Payday Loans and Car Title Loans: Is There a Better Choice?
If you’re facing financial difficulties, you may be seeking a loan option that could help you in this situation. However, during your search, you find two loan types that interest you out of all the available choices: a payday loan and a title loan. But which one could favor you more?
Take a look at what each loan option offers and their differences before making a final decision.
Payday Loans
Payday loan lenders often offer short-term loans that borrowers must repay within their next payday. If you only need a loan to cover a brief unexpected expense, this loan option may be right for you; yet, there are some things you should consider. One, a lender might only give you a loan amount of $500 or less, which could be bad if you need more money. Secondly, payday loans do not require collateral, which makes these loans unsecured. They could have hidden fees and high-interest rates that can make the repayment process difficult to cover. There are also additional fees if you make late payments.

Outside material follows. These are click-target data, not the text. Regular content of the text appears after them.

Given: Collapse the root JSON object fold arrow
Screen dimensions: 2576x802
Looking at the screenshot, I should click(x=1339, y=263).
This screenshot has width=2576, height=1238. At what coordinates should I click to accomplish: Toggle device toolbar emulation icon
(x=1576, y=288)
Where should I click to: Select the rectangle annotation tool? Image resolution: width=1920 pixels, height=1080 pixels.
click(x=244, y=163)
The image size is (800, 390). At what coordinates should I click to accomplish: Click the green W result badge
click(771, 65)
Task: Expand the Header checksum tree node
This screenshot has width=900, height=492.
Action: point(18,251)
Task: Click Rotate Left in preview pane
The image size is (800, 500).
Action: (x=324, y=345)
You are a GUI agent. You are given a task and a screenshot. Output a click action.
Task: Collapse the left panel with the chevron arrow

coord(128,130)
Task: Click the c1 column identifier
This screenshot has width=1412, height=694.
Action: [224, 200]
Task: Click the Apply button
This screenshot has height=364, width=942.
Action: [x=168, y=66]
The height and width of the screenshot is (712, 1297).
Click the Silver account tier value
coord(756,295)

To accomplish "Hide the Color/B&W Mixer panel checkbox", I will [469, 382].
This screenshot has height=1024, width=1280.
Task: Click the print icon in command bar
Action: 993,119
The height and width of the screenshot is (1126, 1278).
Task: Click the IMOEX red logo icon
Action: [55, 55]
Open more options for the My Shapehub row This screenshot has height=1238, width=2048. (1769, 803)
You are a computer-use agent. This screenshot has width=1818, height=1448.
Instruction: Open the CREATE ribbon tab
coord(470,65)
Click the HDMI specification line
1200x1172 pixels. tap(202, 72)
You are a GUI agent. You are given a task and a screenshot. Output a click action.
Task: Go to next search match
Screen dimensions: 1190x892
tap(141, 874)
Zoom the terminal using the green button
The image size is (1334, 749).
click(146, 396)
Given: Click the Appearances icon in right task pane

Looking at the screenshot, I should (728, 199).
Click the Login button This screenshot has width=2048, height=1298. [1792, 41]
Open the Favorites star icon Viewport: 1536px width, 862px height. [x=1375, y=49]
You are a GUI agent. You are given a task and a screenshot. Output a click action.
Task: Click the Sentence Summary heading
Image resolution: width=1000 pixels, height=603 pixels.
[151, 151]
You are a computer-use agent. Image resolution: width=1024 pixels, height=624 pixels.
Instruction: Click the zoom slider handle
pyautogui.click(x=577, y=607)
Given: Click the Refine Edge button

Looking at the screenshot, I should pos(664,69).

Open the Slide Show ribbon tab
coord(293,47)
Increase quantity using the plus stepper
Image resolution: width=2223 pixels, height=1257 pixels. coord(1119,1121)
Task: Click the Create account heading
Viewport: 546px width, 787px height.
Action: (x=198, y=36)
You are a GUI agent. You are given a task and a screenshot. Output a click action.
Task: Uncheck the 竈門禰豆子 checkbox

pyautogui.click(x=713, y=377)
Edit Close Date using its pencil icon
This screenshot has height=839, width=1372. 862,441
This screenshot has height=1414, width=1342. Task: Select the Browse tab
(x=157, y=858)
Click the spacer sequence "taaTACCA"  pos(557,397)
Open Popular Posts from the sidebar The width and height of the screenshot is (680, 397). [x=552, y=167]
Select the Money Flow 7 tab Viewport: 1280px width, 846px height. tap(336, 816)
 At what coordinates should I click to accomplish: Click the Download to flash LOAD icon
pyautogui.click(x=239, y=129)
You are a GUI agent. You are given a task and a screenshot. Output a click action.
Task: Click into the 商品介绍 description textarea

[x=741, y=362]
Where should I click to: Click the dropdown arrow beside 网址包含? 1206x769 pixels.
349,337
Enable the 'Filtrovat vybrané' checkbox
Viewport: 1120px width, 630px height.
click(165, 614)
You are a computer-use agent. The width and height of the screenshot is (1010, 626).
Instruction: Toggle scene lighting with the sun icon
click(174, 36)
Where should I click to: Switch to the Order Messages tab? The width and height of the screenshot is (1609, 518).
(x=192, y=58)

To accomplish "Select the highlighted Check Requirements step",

Thankfully, in some states, payday loan lenders can offer extended payment periods if you can’t repay your loan on time. These extended repayment plans mean you’d only have to pay what you owe, and lenders cannot force you to borrow funds again. Unfortunately, that would leave you stuck in an endless cycle of debt that could be challenging to escape.
Auto Title Loans
A title loan, also known as a pink slip loan, is a loan type to utilize when you have equity in your car. Title loans may let you access your vehicle’s positive equity and use its title as collateral for the loan. That means you could secure the loan by simply using the title to your car! Generally, a car title loan will allow you to access up to 50% of the equity in your vehicle; yet, this amount depends on your vehicle’s available equity, your income, and the state you reside in. You might acquire anywhere from $1,000-$10,000! Use a title loan calculator to see how much.
Keep in mind that a title loan lender will place a lien on your car’s title until you have repaid the loan. Once you finish the payment process, the lender will remove the lien from the title. However, if you start to miss payments and fail to pay an auto title loan, lenders can repossess your car and sell it to recover the lost amount. But most title loan lenders prefer to avoid doing that since arranging a repossession could be a hassle.
Payday Loans vs. Title Loans: Which One Should You Choose?
Now that you’ve read about each loan type, it’s time to decide which loan is best for you. The answer to that question depends on the needs you have at the moment. Do you need a loan for a short period and with not a lot of cash? Perhaps payday loans could serve you better in that regard. But don’t forget how you must repay a payday loan within your next paycheck, typically in under two weeks or less. A car title loan could benefit you if you need more money and time to cover an emergency.
Unlike payday loans, a title loan could offer lower interest rates, which could help save you a lot of funds in the long run. Although a title loan lender can repossess your car if you miss payments, you could always refinance your loan until you complete the installments. In addition, if you inquire about a ChoiceCash title loan serviced by LoanMart, you could reap the advantages of payments that may decrease, zero prepayment penalties, and even higher loan amounts!
Just think about your current financial predicament and what works for that situation. Each loan type has its pros and cons but could fit whichever crisis you need to cover. Make sure you speak to lenders from both loan types to learn about them and determine which suits you best. Once you decide, you could call your local lender and apply for the emergency funds you need right now.